ミステリ読書録

ミステリ・エンタメ中心の読書録です。

倉知淳「ドッペルゲンガーの銃」/有栖川有栖「インド倶楽部の謎」

こんばんは。今日は相方が名古屋出張。日帰りなんですが、会社の人と飲んで
帰って来るとのことで、いつ帰るのやら。のんびりブログが出来るからいいんです
けどね(苦笑)。


読了本はまた二冊。相変わらずの予約本ラッシュが続いておりまして、
血眼になって(使い方間違っている気が)、開いてる時間は必至に読んでおります。


倉知淳ドッペルゲンガーの銃」(文藝春秋
倉知さん最新作。新シリーズと言っても良いのかな?作家の卵の女子高生と、
刑事の兄がコンビを組んで事件を解決します。とはいえ、推理するのはその
どちらでもないんですよねぇ。最初は刑事の兄が推理するのだと思い込んで
いたのですけど、推理の段になってかなり意外な伏兵が出て来てビックリ。
この推理役を担う人物に関しては好印象だったんですけど、気の強い主人公の
灯里にも、警視庁捜査一課の刑事のくせにのほほんとした性格で刑事としての
自覚に欠ける兄の大介にも、いまいち好感が持てなかったです。特に、灯里が
何かにつけ兄をポンコツで役立たずとディスるところが好きじゃなかった。
実の兄なんだから、もうちょっと愛情を持って接してあげて欲しいなぁ、と。
冗談で言うならいいんだけどね(かなり本気でダメ出しするんで)。
それに、兄が担当している事件に首を突っ込んで、自分の小説のネタに
しようとするところが何かね。兄もツッコんでたけど、自分で創作して面白い
話が書けなきゃ、小説家として長くやっていける訳ないですよね。
ただ、三話の中編+エピローグで構成されていますが、トリックはどれも
なかなかおもしろかったです。確かに1話目の鍵のやつとか灯里の担当が
言うように、地味ではありますけど。でも、鍵のトリックはいろいろ読んで
来たけど、こういうアプローチのものは読んだことなかったので、なるほど、と
思いました。
二話目のドッペルゲンガーの犯罪も、ロジックはしっかりしていて感心
させられました。ほぼ同時間に同じ銃による犯罪が起きる謎に関して、細かい
部分まできっちり伏線が張ってあってさすがでした。このネタがボツになった
のはちょっと首を傾げてしまった。十分読み応えあると思うけどな。
三話目は王道の雪密室もの。うーん、これの謎解きに関しては、腑に落ちない
部分もあります。雪の積もり方が少なかったら余計に、このトリックだったら
雪の下の地面に痕跡が残ってしまうのでは、と思うのですが。下は芝生だそう
ですし。犯人がこのトリックを行う様子を想像すると、相当にシュール。あと、
トリックに使われた例のモノが壊れないのかも疑問・・・。短い距離だから
なんとかもったのだろうか・・・。
設定自体にツッコミ所は多々あるけれども、ミステリのロジックはやっぱり
正統派で読み応えありました。やっぱり好きだなー、倉知さん。最近
コンスタントに新作が出るようになったのがとても嬉しい。シリーズ化
されるのかわからないけど、新刊出るなら何でもいいや。
******
**課題一覧**
a. 本文によると、「ドッペルゲンガーの銃」はどのような構成になっていますか。
b. 本文の「三話目は王道の雪密室もの。うーん、これの謎解きに関しては、腑に落ちない」から「なんとかもったのだろうか・・・。」までを、一字も変えずに書き写してください。
資料は本文とは関係がありません。

**資料一覧**
******
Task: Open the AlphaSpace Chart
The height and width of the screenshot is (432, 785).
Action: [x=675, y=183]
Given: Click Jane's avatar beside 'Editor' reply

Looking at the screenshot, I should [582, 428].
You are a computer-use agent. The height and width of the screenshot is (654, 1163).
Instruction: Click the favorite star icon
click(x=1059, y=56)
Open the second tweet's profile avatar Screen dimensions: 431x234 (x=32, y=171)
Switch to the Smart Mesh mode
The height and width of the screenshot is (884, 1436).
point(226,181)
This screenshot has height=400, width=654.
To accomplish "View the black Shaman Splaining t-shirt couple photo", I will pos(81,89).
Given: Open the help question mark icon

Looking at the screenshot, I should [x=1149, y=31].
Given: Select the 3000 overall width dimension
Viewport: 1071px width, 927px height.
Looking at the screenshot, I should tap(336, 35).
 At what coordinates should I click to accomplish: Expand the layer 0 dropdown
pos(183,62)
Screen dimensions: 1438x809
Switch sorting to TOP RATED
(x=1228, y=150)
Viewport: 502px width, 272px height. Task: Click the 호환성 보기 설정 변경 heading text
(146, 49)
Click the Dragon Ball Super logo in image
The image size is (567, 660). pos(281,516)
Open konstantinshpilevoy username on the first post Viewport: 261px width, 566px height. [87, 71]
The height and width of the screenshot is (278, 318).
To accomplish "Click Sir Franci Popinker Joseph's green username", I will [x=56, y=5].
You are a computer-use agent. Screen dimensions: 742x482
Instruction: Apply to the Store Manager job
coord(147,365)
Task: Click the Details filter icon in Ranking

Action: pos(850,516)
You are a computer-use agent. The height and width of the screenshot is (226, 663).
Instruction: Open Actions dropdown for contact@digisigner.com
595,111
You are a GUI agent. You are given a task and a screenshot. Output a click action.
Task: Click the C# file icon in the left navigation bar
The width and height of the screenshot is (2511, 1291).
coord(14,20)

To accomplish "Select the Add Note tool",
******
**解答一覧**
a. 三話の中編とエピローグで構成されています。

b.
三話目は王道の雪密室もの。うーん、これの謎解きに関しては、腑に落ちない
部分もあります。雪の積もり方が少なかったら余計に、このトリックだったら
雪の下の地面に痕跡が残ってしまうのでは、と思うのですが。下は芝生だそう
ですし。犯人がこのトリックを行う様子を想像すると、相当にシュール。あと、
トリックに使われた例のモノが壊れないのかも疑問・・・。短い距離だから
なんとかもったのだろうか・・・。